● EXTRAIT FOURNI
<<<<
Festival de Allers-Retours | Critique : Art College 1994

Dans les années 90, un groupe de jeunes artistes chinois se préparent à affronter le monde tandis que la Chine s’ouvre peu à peu à l’Occident. 

Art College 1994
Chine, 2023
De Liu Jian

Durée : 1h58

Sortie : –

Note :

QUE SAIS-JE

Le Chinois Liu Jian (lire notre entretien) avait été remarqué notamment avec son jubilatoire Have a Nice Day, un mélange particulièrement mordant de polar et de comédie noire passé par la compétition de la Berlinale avant de sortir dans les salles françaises en 2018. Après quelques imbroglios (le film devait être montré dans le cadre de la Quinzaine des Réalisateurs l’an passé avant de rencontrer des problèmes avec la censure), Art College 1994 est finalement visible… à la Berlinale, où le cinéaste fait son retour en compétition.

A l’univers brutal et rustre de Have a Nice Day succède un monde qui à première vue semble tout à fait différent : une école d’art. On y étudie la peinture ou la musique, on pense fort à son art, à ses secrets, et on se questionne énormément. Qu’est-ce que la beauté ? Qu’est-ce qui caractérise une œuvre d’art ? Quel lien y a-t-il entre le temps qui passe et la valeur d’une œuvre ? Vous avez deux heures. Ces sujets passionnants qui pourraient faire l’objet de dissertations prennent une assez large place dans le film. Mais Art College 1994 est parfois rendu statique par sa dimension très bavarde. L’animation épurée, ce qui, on y reviendra, n’est pas un défaut, contribue d’abord à ce côté bloc manquant malheureusement de respiration.
>>>>
● EXTRAIT DES DONNÉES
<<<<
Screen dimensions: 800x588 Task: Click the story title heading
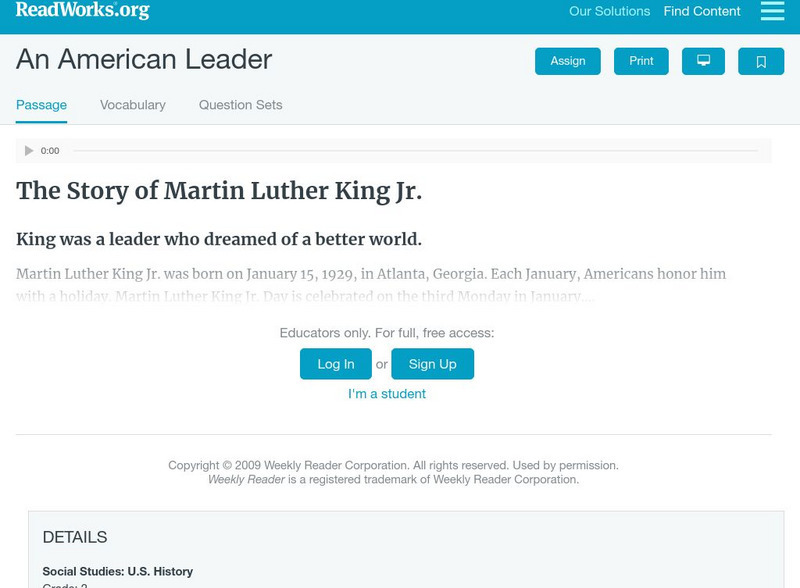(219, 191)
>>>>
● CONSIGNE DONNÉE
Recopiez le passage de la critique depuis « QUE SAIS-JE » jusqu'à « retour en compétition. » inclus, en substituant « savoureux » à « jubilatoire ». Ces données n'ont aucun rapport avec la critique.

● RÉPONSE COMPLÈTE
QUE SAIS-JE

Le Chinois Liu Jian (lire notre entretien) avait été remarqué notamment avec son savoureux Have a Nice Day, un mélange particulièrement mordant de polar et de comédie noire passé par la compétition de la Berlinale avant de sortir dans les salles françaises en 2018. Après quelques imbroglios (le film devait être montré dans le cadre de la Quinzaine des Réalisateurs l’an passé avant de rencontrer des problèmes avec la censure), Art College 1994 est finalement visible… à la Berlinale, où le cinéaste fait son retour en compétition.